‘This is Ruihi, my daughter-in-law,’ said Turi.
McLean’s eyes lit up as he bit into a cake. ‘Good,’ he said rather indistinctly. ‘An old widower like me doesn’t often get the chance o’ real home cookin’.’
Ruihi smiled at him and went away, leaving the tray, and Turi and McLean spent a few minutes chatting over the tea and cakes. Presently McLean helped himself to a second cup of tea, then waved his arm towards the valley. ‘Those dead bodies you were speakin’ of a while back — how many were there?’
‘Seven,’ said Turi. ‘A whole family — the Baileys. There was a house there. It was completely destroyed.’ He told McLean of how he had helped his father dig.
McLean shook his head. ‘Now that’s a terrible thing. Not somethin’ for a laddie of twelve to be doin’.’ He finished the tea and looked at his watch. ‘Well, this isna’ tyin’ down yon generator.’ He took the nuts from his pocket and picked up a spanner. ‘I’ll secure it.’

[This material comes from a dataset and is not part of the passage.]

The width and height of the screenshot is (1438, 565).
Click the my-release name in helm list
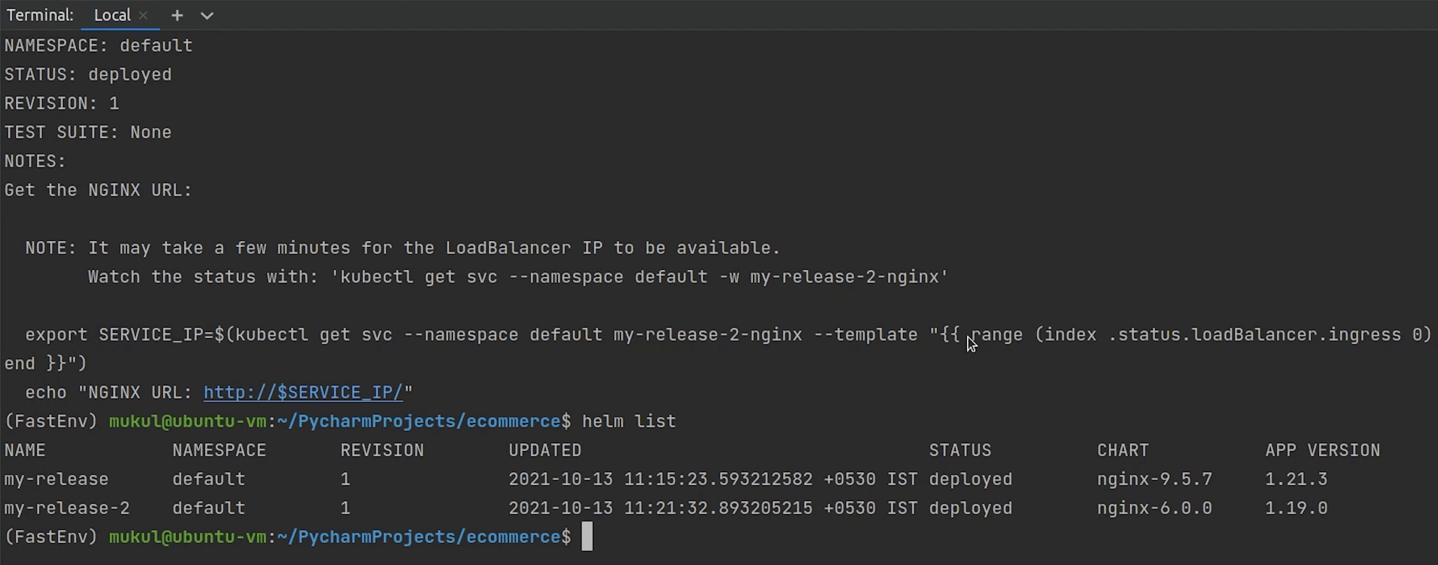(56, 479)

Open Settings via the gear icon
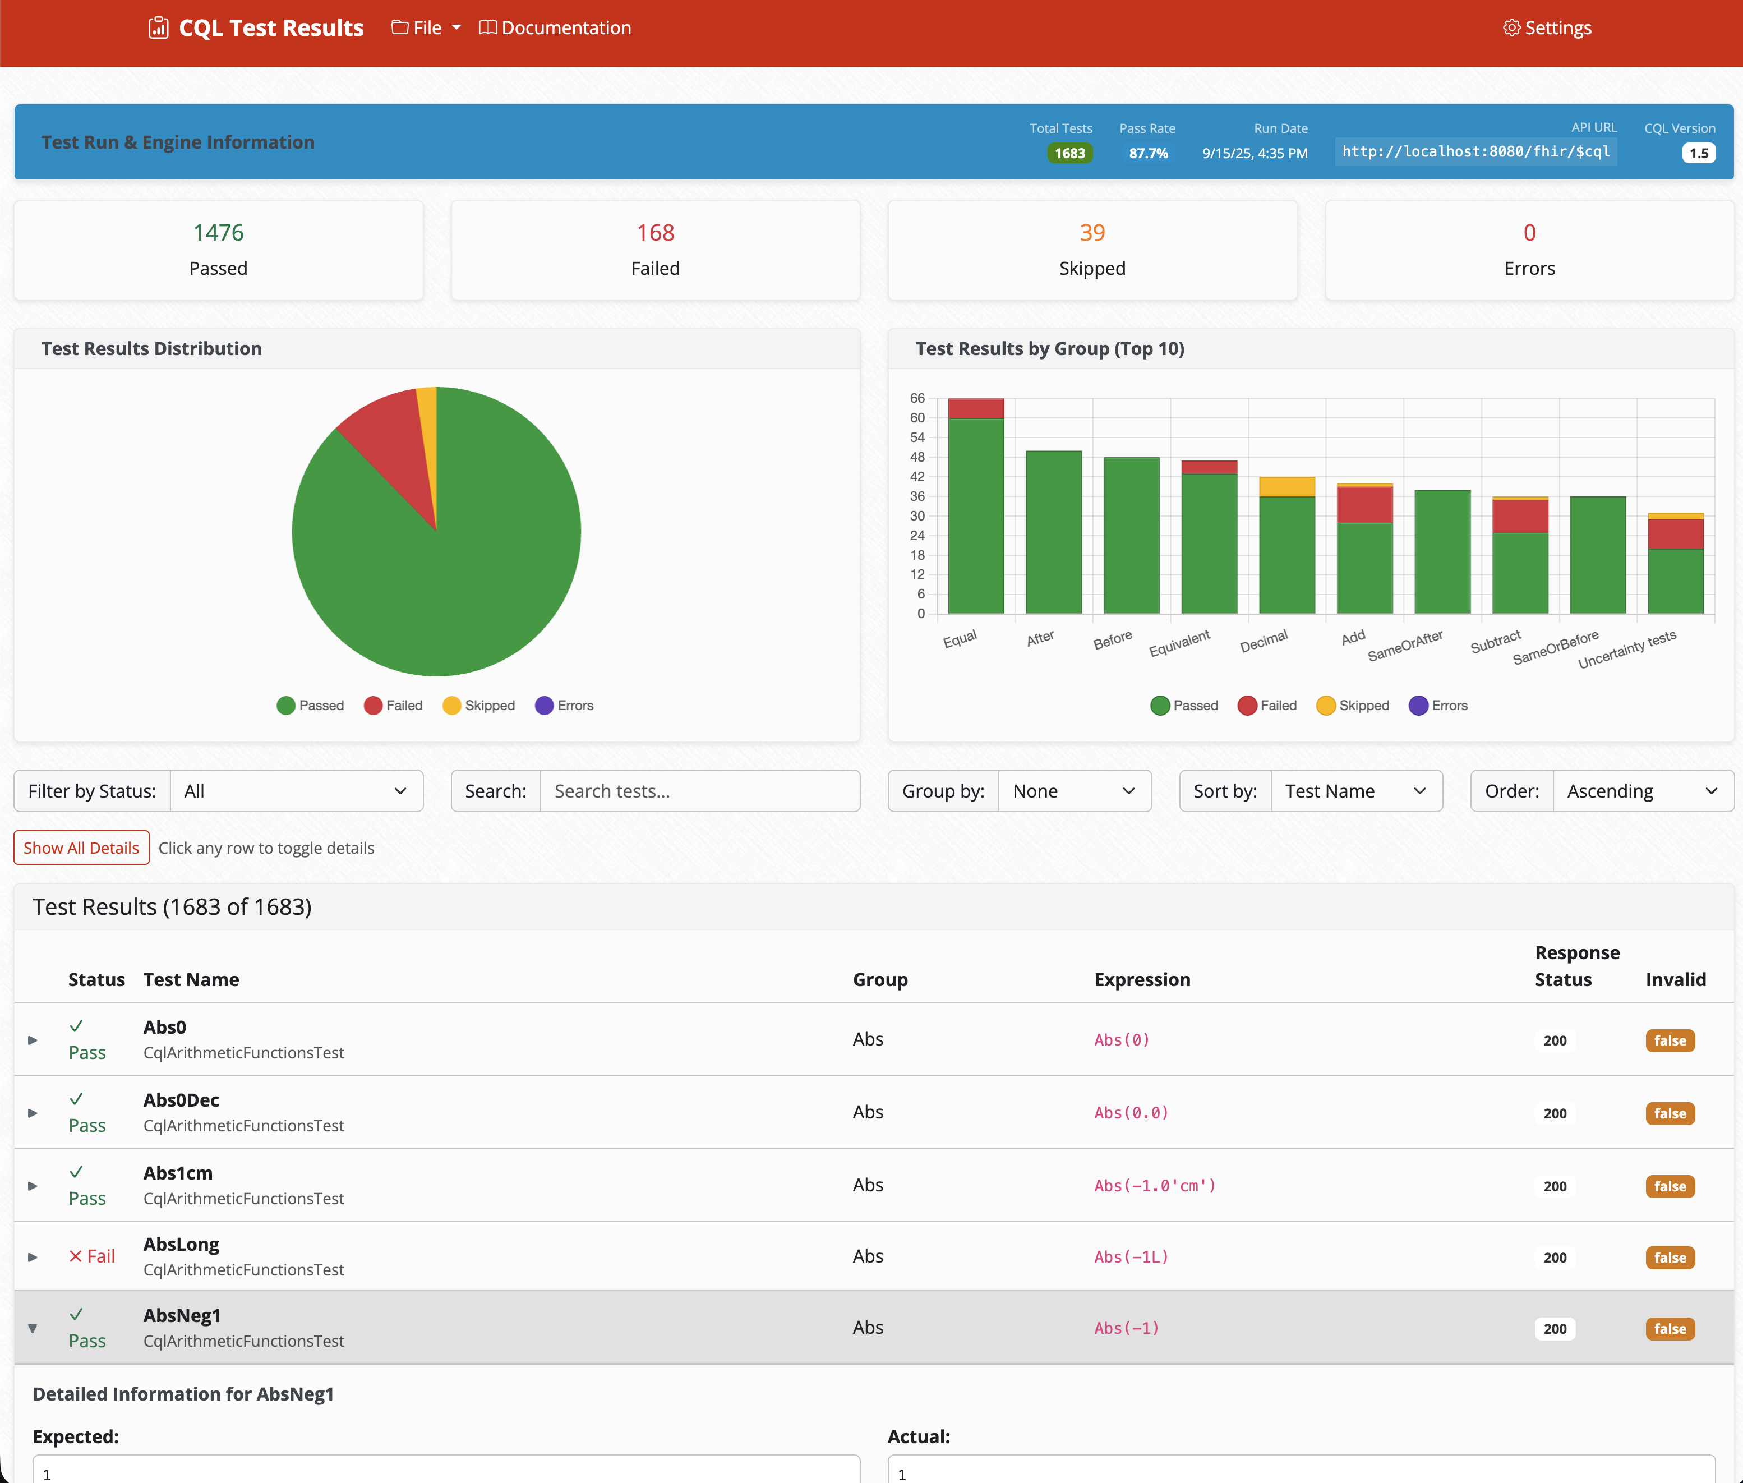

Turi cocked his head on one side. He had heard a noise and, for a moment, thought it was the aeroplane that had been flying overhead. Then he heard and recognized the eerie bass hum and a higher whistling sound, something he had not heard since 1912.
He grabbed McLean’s arm. ‘Too late. Into the house — quick.’
McLean resisted. ‘What the hell! I’ve got to—’
Turi hauled at him. ‘The snow is coming,’ he yelled.
McLean looked at the old man’s contorted face and believed him instantly. They both ran to the back door, which Turi immediately slammed closed and locked as soon as they were inside. He took a step forward. ‘The children...’
McLean saw Turi’s mouth opening and closing but he did not hear the end of that sentence because the noise reached a deafening pitch.
Then the avalanche hit.
McLean had heard the barrage which opened the battle of El Alamein and that, in his opinion, had been the ultimate in noise, even exceeding that of the boiler shop where he had been apprenticed on the Clyde. He now knew with a depressing certainty that he had a new measure of the ultimate.
The fundamental note was low cycle, deep in the bass — a sound which grabbed his stomach as though he was being squeezed by a giant hand. He opened his mouth and air was expelled forcibly from his lungs as his diaphragm kicked sickeningly. Superimposed on the bass was a whole series of high-pitched whistles of ear-piercing intensity, tones which collided with each other to produce strange and eerie harmonics. He had the impression that the sound entering his ears was compressing his brain.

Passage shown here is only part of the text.